6)在24孔板中，将HeLa细胞培养在含有10％胎牛血清(FBS)和1％青霉素-链霉素的培养基中，37℃环境下，5％CO₂气氛中常规培养。随后，将预处理的细胞以2×10⁵个细胞/mL的浓度悬浮在水凝胶的表面上，并孵育24小时；得到细胞支架。

实施例6

1)将丙烯酰胺(7.00mg)，香豆素丙烯酸酯(1.00mg)，Bis/PEGDA700(1mg)和光引发剂2959(0.30mg)加入到二甲亚砜分散的二氧化硅纳米粒子(90μL，Ф152nm，29vol％)中；得到预聚液。

2)将1)中得到的预聚液在超声处理5分钟；

3)在2)基础上，将溶液通过毛细管力均匀渗透进入隔开的两个平行玻璃之间，间隙厚度为25μm，然后暴露于λ＝365nm的紫外光下5min使单体光聚合。由此获得可光调控的水凝胶膜。

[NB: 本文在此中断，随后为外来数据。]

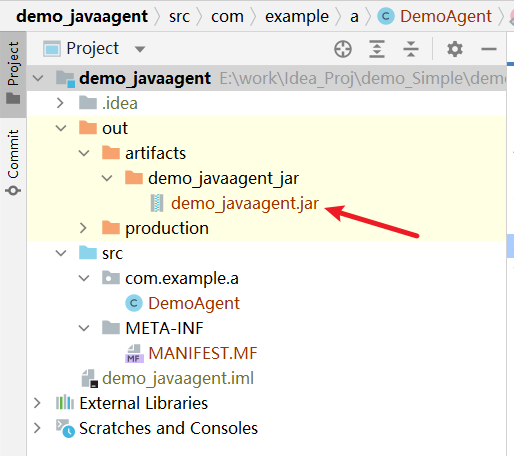
Task: Hide the Project tool window with the minus icon
Action: tap(489, 49)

4)在薄膜上放置一块灰度掩膜，然后暴露于λ＝254nm的紫外光下5min，由此获得各向异性凝胶。

5)为了增加细胞亲和力，将明胶接枝到水凝胶膜的表面上。然后将水凝胶膜在75％乙醇中在培养皿中，在无菌PBS中灭菌至少3小时并在细胞培养基中灭菌1小时。除去细胞培养基，注入新的细胞培养基。

6)在24孔板中，将HeLa细胞培养在含有10％胎牛血清(FBS)和1％青霉素-链霉素的培养基中，37℃环境下，5％CO₂气氛中常规培养。随后，将预处理的细胞以2×10⁵个细胞/mL的浓度悬浮在水凝胶的表面上，并孵育24小时；得到细胞支架。

实施例7

采用实施例1-6所述的智能支架；如图1，图中明显可以看出在不同解聚时间后，凝胶薄膜的反射峰波长发生明显的位移。硬度也随解聚程度的增加呈规律性的降低。如图2，图中明显看出在芯片中，在不打开芯片的前提下，可以通过光对凝胶进行硬度调控，并且可以通过颜色自反馈。如图3，从图中可以明显看出，在调控后硬度不同的凝胶上培养细胞得到结果不同，硬的凝胶更适合细胞贴附生长。如图4，从图中可以明显看出，凝胶的硬度可以通过颜色的色相直接计算得出，应用于芯片中通过颜色就可以读取硬度信息。

应当指出，对于本技术领域的普通技术人员来说，在不脱离本发明原理的前提下，还可以做出若干改进和润饰，这些改进和润饰也应视为本发明的保护范围。